After an hour long and extremely choppy boat ride
(felt like a roller coaster ride with your stomach dropping after every wave)
we arrived in Oden, the only town on Stewart Island and home to about 400 full
time residents. We checked in at the visitor center and set out for the track.
(You have to check in because the island is so remote that in the past hikers
have disappeared and been forgotten about for quite a long time before anyone
realized they needed to be searched for). The Raikura Track is 35 km in length
and we did 12 km the first day. Of those 12 km, 5 were spent walking the road
to the actual beginning of the track. Once we got on the track it was
absolutely gorgeous. Within 15 minutes we walked straight in to a penguin! The
little guy was all by himself and just walking up and down the path. He seemed
strangely out of place in the thick jungle like forest. He showed no fear whatsoever
and walked straight up to us and stopped only a foot away. It was quite an
experience watching him walk around and stare at us curiously. We named him
Earl and it was quite difficult to convince Olivia not to pick him up and bring
him along as a pet. He followed us for a little while before we finally had to
say good-bye.
The track followed the coast and occasionally went
down onto the beaches, which gave us some amazing views. We covered the final
7km pretty quickly and arrived at Port William Hut in the early afternoon fully
satisfied that Raikura deserved its Great Walk classification. On the second
day we headed out of Port William and straight into the thick and muddy forest.
Much of the forest resembled the jungle we saw in Fiji, although as we went up
and down in elevation you could see the forest change significantly. The bird
life on Stewart Island is very affluent. We of course saw Earl, but Stewart
Island is also home to the Kiwi, which is New Zealand’s national bird and what
the people call themselves. While we didn’t see any Kiwi, we did see some birds
that ranged from what looked like a green and oversized pigeon to a tiny brown
and white bird that had the most beautiful call we can ever remember hearing
from a bird. The forest was majestic, but we were happy to come out of it and
arrive at the North Arm Hut, which was on a bay. North Arm is home to an enormous
oyster population, and we were informed we could eat them. As the tide went out
Kyle felt adventurous enough to go out and find a few to eat. (They were not
very good, and that says a lot because we had not had much to eat over the past
two days). We were treated to an amazing sunset over the bay and made some
friends with a couple from Amsterdam and a pair of German foreign exchange students
who are studying at Dunedin (still not too many Americans over here even though
Europeans have to travel twice as long to get here….).

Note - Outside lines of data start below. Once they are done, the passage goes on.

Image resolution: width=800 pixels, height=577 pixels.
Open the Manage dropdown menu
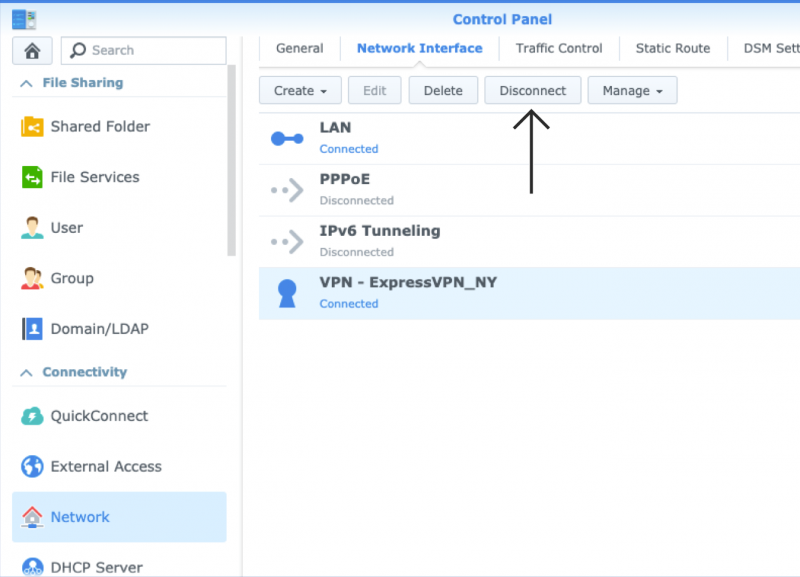coord(632,90)
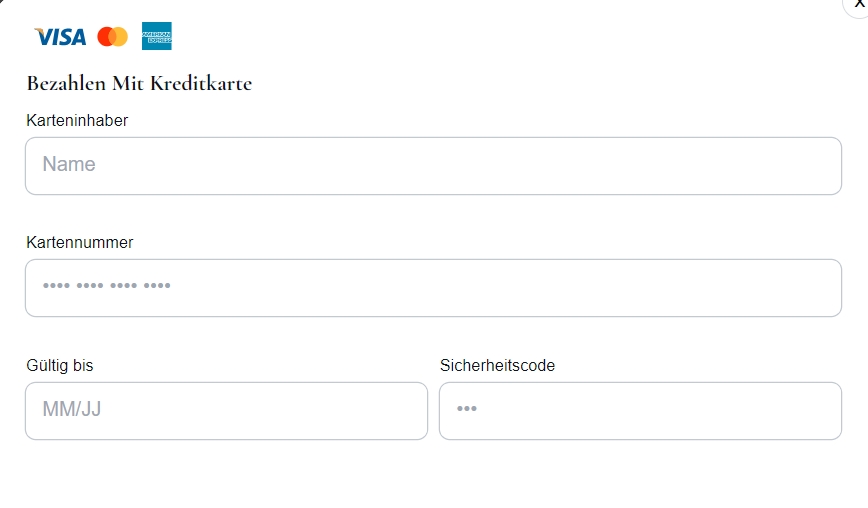Click the word Bezahlen in the heading
The height and width of the screenshot is (508, 868).
click(66, 84)
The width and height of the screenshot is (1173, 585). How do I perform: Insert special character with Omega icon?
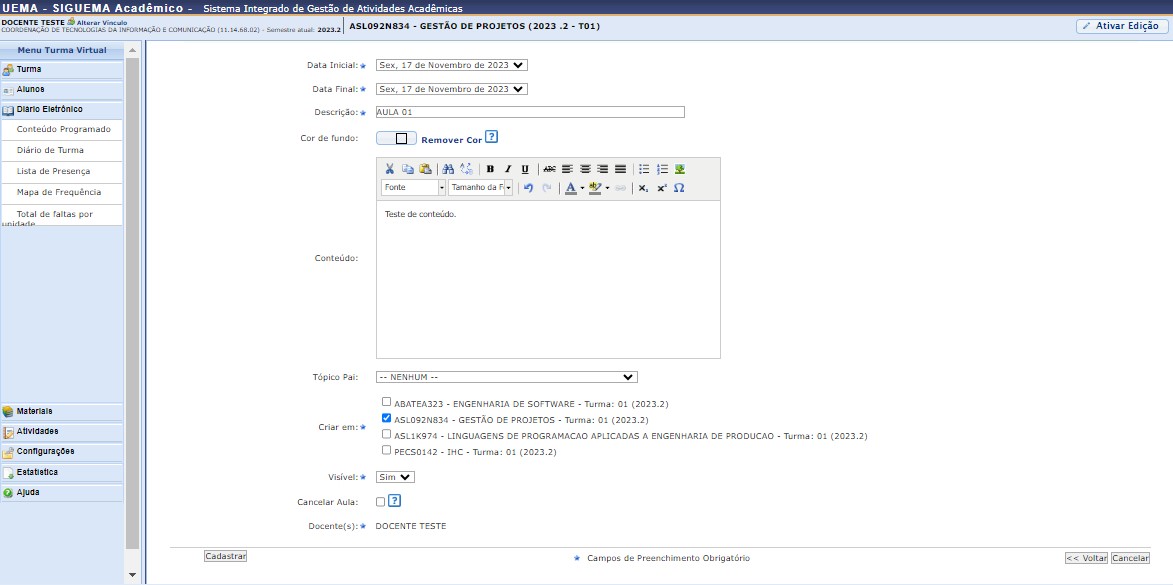coord(679,188)
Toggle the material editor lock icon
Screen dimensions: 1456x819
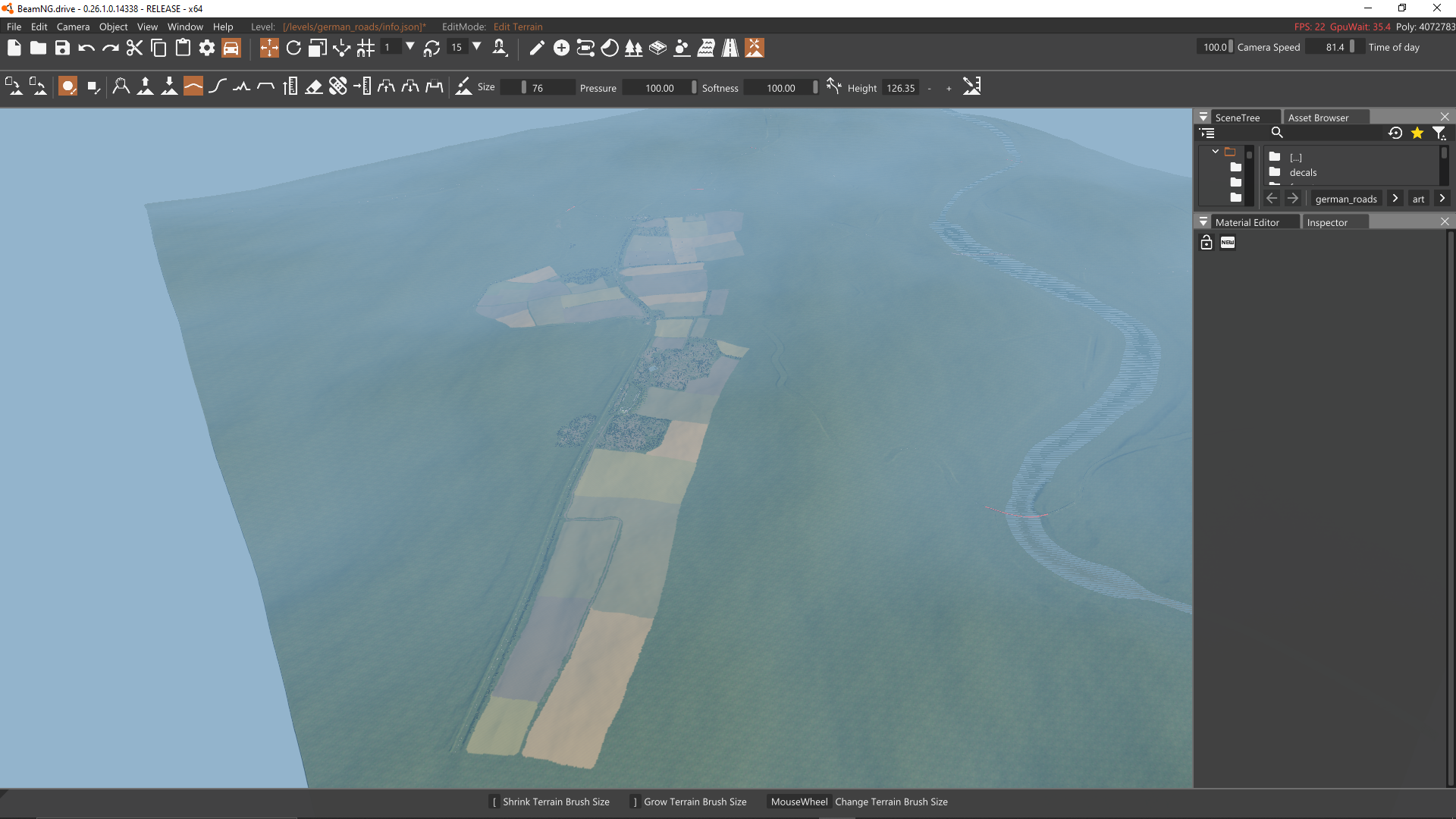(x=1207, y=243)
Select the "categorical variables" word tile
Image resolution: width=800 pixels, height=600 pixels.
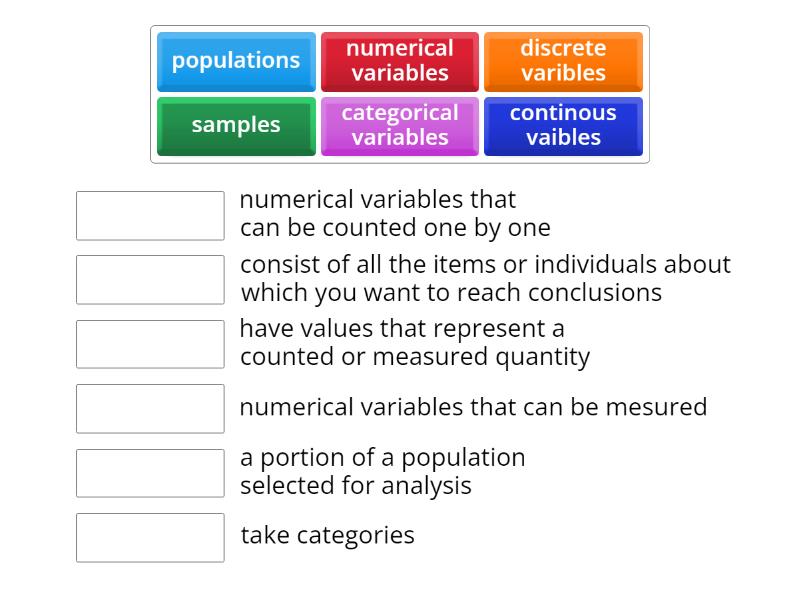(x=400, y=125)
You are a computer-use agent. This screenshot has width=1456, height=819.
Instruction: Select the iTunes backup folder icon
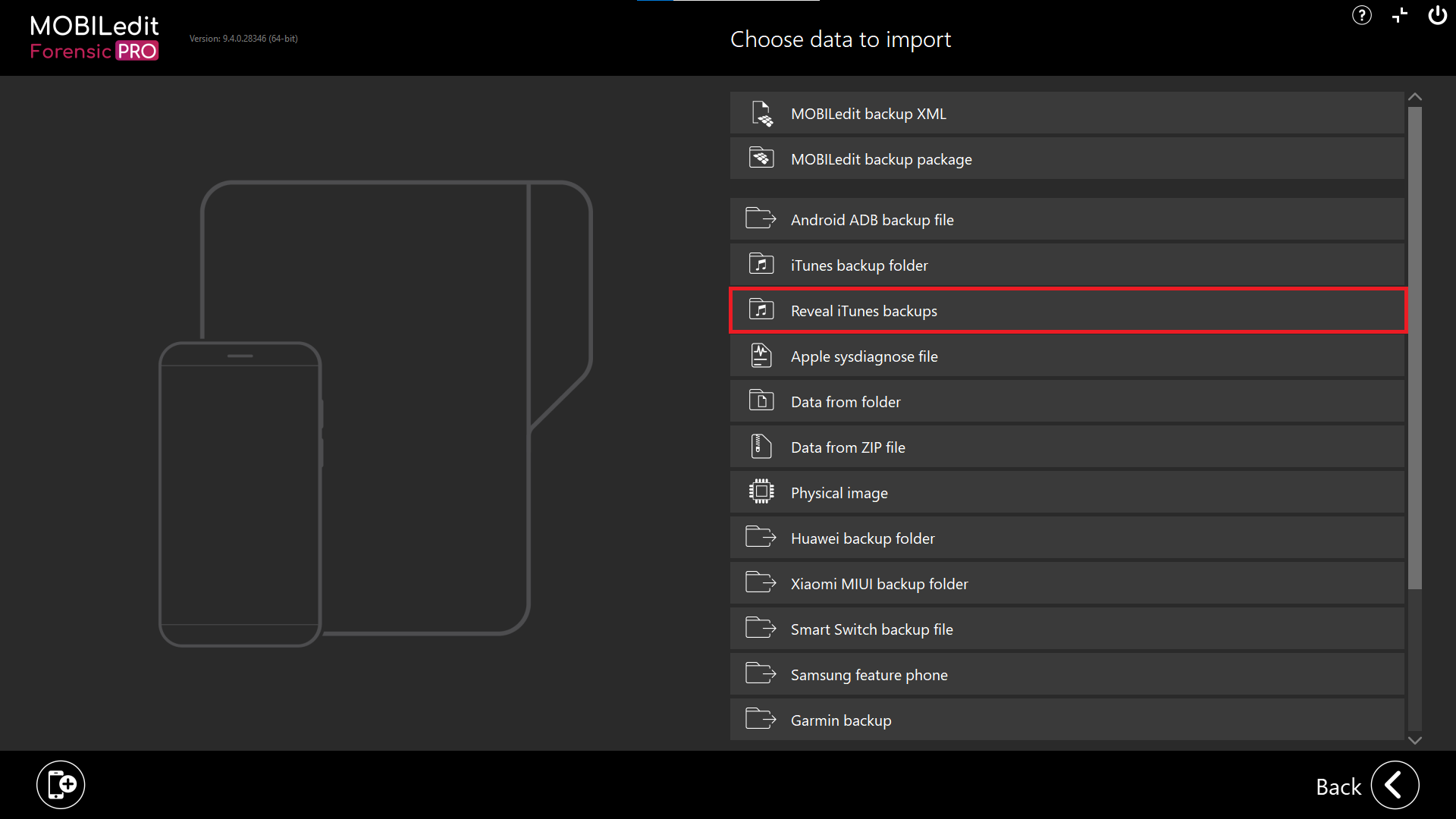761,265
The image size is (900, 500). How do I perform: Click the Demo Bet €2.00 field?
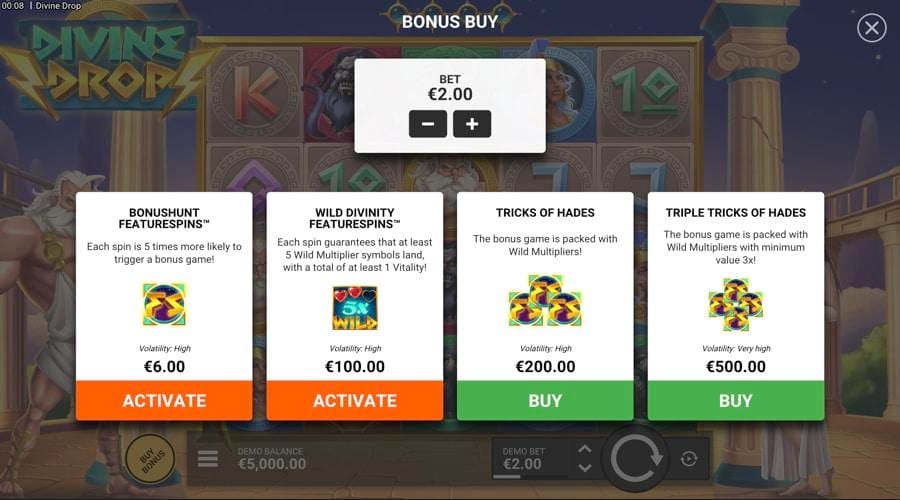pyautogui.click(x=530, y=459)
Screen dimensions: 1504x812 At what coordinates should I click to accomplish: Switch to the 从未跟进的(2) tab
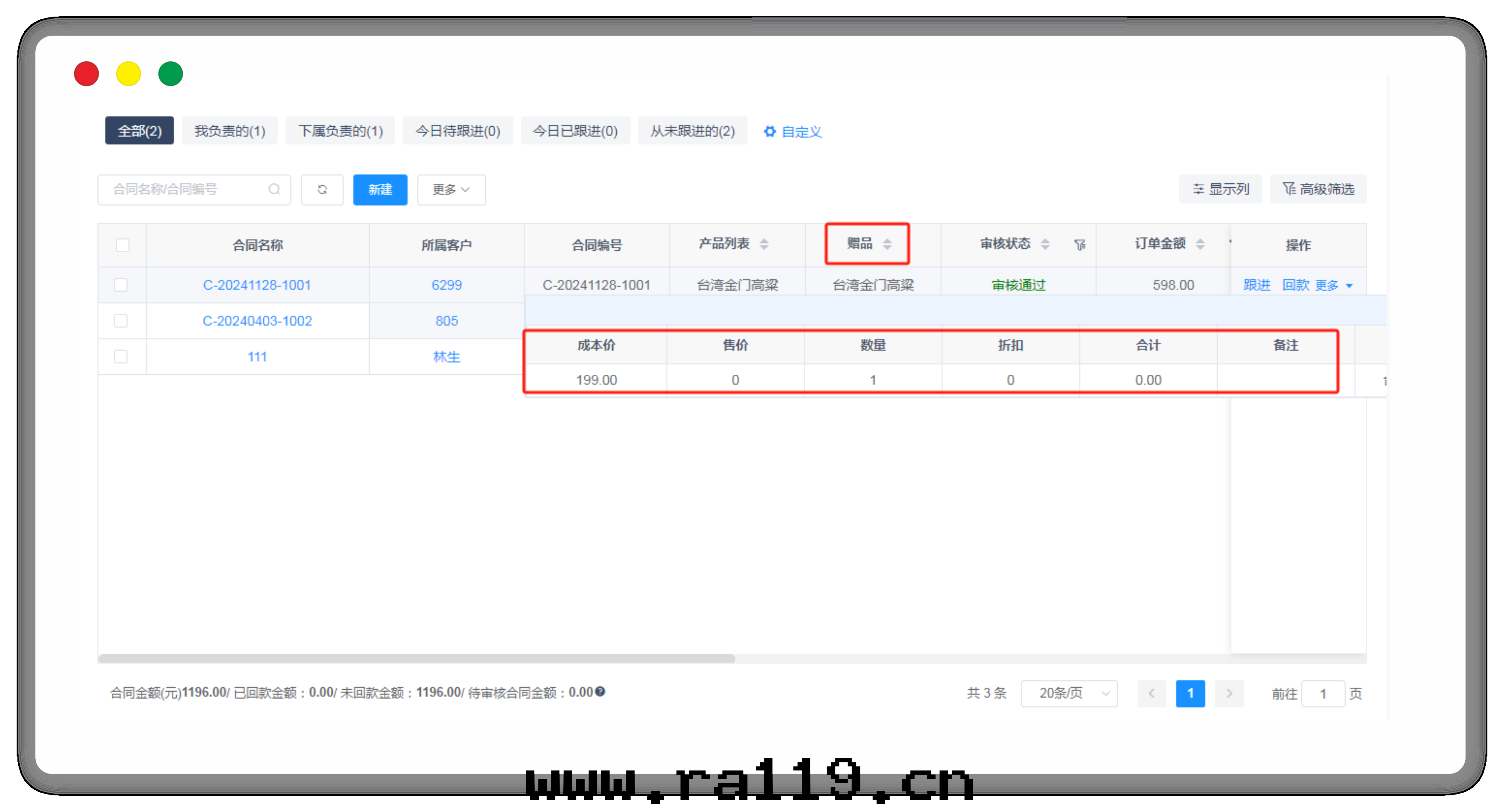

The last day headed back into the woods but we
occasionally skirted along the shoreline and did our best to avoid the thick
and sometimes very deep mud. It was more stunning landscape and forestry, but
with Kyle’s ankle aching, and Olivia’s knee acting up, we were both happy to
break out of the forest and back into Oden. We walked an average of 12K per day
which was 4-6 hours depending on how many hills we had to climb. Once in Oden
we immediately got a hot lunch of delicious fish and chips and local beer, and
met some more than colorful locals (We think the island starts to get to your
head after awhile…). We took the ferry back to Bluff where we are staying at a
campsite that has hot showers, full kitchen, and a laundry machine (Basically
enough amenities for us to over look the otherwise worthless town of Bluff).
Next up we start heading back north along the west
coast. We have a long list of Great Walks and next up is the Kepler Great Walk
Track. Kepler is located a few hours north in the heart of Fiordland. Fiordland
is basically a massive national park that is widely regarded as the most
beautiful landscape in New Zealand. We are hoping the lush forests, waterfalls,
and fords won’t disappoint and that the somewhat rainy weather we have been
experiencing goes away and we finally get some real summer weather.